### What the task asks
Rewrite all of the records below as a Markdown table with the columns "Row" and "Line". Give each non-blank line its own numbered row and leave blank lines out.
[Opening Provided records section]
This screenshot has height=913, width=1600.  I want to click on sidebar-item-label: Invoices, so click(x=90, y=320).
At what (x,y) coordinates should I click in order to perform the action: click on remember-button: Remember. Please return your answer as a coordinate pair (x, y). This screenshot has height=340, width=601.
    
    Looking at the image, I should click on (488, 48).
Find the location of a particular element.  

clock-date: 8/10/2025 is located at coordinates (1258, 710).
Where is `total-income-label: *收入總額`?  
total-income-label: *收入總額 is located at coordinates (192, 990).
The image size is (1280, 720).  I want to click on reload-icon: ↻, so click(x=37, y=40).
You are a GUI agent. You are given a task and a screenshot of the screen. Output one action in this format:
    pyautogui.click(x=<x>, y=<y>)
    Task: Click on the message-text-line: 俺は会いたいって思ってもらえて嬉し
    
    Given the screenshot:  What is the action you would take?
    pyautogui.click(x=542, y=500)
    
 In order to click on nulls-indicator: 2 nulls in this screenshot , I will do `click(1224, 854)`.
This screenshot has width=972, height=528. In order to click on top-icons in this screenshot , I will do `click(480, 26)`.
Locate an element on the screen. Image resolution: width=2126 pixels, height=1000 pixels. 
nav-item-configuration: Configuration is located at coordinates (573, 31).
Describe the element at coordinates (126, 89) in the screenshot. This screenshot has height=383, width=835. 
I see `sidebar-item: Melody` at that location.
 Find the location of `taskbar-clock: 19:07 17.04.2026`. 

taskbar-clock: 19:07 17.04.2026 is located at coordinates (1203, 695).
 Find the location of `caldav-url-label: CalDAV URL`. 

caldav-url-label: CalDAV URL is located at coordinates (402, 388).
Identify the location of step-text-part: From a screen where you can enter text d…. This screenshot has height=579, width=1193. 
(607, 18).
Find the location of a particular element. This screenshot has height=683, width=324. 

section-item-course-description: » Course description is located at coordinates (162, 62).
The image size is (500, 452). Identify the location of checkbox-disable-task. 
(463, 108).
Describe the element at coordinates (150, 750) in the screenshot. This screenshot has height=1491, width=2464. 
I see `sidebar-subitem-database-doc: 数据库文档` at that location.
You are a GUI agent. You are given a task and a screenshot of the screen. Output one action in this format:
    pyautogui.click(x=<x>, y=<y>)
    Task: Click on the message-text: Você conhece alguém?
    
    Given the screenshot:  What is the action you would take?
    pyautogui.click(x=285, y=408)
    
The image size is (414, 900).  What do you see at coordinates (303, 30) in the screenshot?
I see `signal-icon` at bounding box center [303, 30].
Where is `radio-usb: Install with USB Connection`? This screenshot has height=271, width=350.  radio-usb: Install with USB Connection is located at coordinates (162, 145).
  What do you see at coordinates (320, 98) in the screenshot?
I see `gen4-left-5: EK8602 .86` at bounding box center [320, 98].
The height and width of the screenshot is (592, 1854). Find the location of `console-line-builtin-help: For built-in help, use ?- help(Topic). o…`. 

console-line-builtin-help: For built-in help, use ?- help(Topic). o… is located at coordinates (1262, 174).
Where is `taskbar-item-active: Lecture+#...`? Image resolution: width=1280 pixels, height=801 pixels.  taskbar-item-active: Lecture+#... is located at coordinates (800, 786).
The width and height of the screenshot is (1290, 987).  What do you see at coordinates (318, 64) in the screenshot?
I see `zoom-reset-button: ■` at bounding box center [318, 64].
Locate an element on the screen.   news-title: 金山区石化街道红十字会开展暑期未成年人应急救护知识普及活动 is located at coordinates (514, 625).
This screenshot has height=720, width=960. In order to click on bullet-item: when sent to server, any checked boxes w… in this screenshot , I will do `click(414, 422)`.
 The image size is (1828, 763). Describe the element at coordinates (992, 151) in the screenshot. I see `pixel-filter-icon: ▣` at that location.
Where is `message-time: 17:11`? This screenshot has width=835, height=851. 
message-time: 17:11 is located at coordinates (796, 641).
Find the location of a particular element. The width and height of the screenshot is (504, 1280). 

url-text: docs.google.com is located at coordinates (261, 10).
[Closing Provided records section]
### Result for this task
| Row | Line |
|---|---|
| 1 | This screenshot has height=913, width=1600.  I want to click on sidebar-item-label: Invoices, so click(x=90, y=320). |
| 2 | At what (x,y) coordinates should I click in order to perform the action: click on remember-button: Remember. Please return your answer as a coordinate pair (x, y). This screenshot has height=340, width=601. |
| 3 |     Looking at the image, I should click on (488, 48). |
| 4 | Find the location of a particular element.   |
| 5 | clock-date: 8/10/2025 is located at coordinates (1258, 710). |
| 6 | Where is `total-income-label: *收入總額`?   |
| 7 | total-income-label: *收入總額 is located at coordinates (192, 990). |
| 8 | The image size is (1280, 720).  I want to click on reload-icon: ↻, so click(x=37, y=40). |
| 9 | You are a GUI agent. You are given a task and a screenshot of the screen. Output one action in this format: |
| 10 |     pyautogui.click(x=<x>, y=<y>) |
| 11 |     Task: Click on the message-text-line: 俺は会いたいって思ってもらえて嬉し |
| 12 |     Given the screenshot:  What is the action you would take? |
| 13 |     pyautogui.click(x=542, y=500) |
| 14 |  In order to click on nulls-indicator: 2 nulls in this screenshot , I will do `click(1224, 854)`. |
| 15 | This screenshot has width=972, height=528. In order to click on top-icons in this screenshot , I will do `click(480, 26)`. |
| 16 | Locate an element on the screen. Image resolution: width=2126 pixels, height=1000 pixels.  |
| 17 | nav-item-configuration: Configuration is located at coordinates (573, 31). |
| 18 | Describe the element at coordinates (126, 89) in the screenshot. This screenshot has height=383, width=835.  |
| 19 | I see `sidebar-item: Melody` at that location. |
| 20 |  Find the location of `taskbar-clock: 19:07 17.04.2026`.  |
| 21 | taskbar-clock: 19:07 17.04.2026 is located at coordinates (1203, 695). |
| 22 |  Find the location of `caldav-url-label: CalDAV URL`.  |
| 23 | caldav-url-label: CalDAV URL is located at coordinates (402, 388). |
| 24 | Identify the location of step-text-part: From a screen where you can enter text d…. This screenshot has height=579, width=1193.  |
| 25 | (607, 18). |
| 26 | Find the location of a particular element. This screenshot has height=683, width=324.  |
| 27 | section-item-course-description: » Course description is located at coordinates (162, 62). |
| 28 | The image size is (500, 452). Identify the location of checkbox-disable-task.  |
| 29 | (463, 108). |
| 30 | Describe the element at coordinates (150, 750) in the screenshot. This screenshot has height=1491, width=2464.  |
| 31 | I see `sidebar-subitem-database-doc: 数据库文档` at that location. |
| 32 | You are a GUI agent. You are given a task and a screenshot of the screen. Output one action in this format: |
| 33 |     pyautogui.click(x=<x>, y=<y>) |
| 34 |     Task: Click on the message-text: Você conhece alguém? |
| 35 |     Given the screenshot:  What is the action you would take? |
| 36 |     pyautogui.click(x=285, y=408) |
| 37 | The image size is (414, 900).  What do you see at coordinates (303, 30) in the screenshot? |
| 38 | I see `signal-icon` at bounding box center [303, 30]. |
| 39 | Where is `radio-usb: Install with USB Connection`? This screenshot has height=271, width=350.  radio-usb: Install with USB Connection is located at coordinates (162, 145). |
| 40 |   What do you see at coordinates (320, 98) in the screenshot? |
| 41 | I see `gen4-left-5: EK8602 .86` at bounding box center [320, 98]. |
| 42 | The height and width of the screenshot is (592, 1854). Find the location of `console-line-builtin-help: For built-in help, use ?- help(Topic). o…`.  |
| 43 | console-line-builtin-help: For built-in help, use ?- help(Topic). o… is located at coordinates (1262, 174). |
| 44 | Where is `taskbar-item-active: Lecture+#...`? Image resolution: width=1280 pixels, height=801 pixels.  taskbar-item-active: Lecture+#... is located at coordinates (800, 786). |
| 45 | The width and height of the screenshot is (1290, 987).  What do you see at coordinates (318, 64) in the screenshot? |
| 46 | I see `zoom-reset-button: ■` at bounding box center [318, 64]. |
| 47 | Locate an element on the screen.   news-title: 金山区石化街道红十字会开展暑期未成年人应急救护知识普及活动 is located at coordinates (514, 625). |
| 48 | This screenshot has height=720, width=960. In order to click on bullet-item: when sent to server, any checked boxes w… in this screenshot , I will do `click(414, 422)`. |
| 49 |  The image size is (1828, 763). Describe the element at coordinates (992, 151) in the screenshot. I see `pixel-filter-icon: ▣` at that location. |
| 50 | Where is `message-time: 17:11`? This screenshot has width=835, height=851.  |
| 51 | message-time: 17:11 is located at coordinates (796, 641). |
| 52 | Find the location of a particular element. The width and height of the screenshot is (504, 1280).  |
| 53 | url-text: docs.google.com is located at coordinates (261, 10). |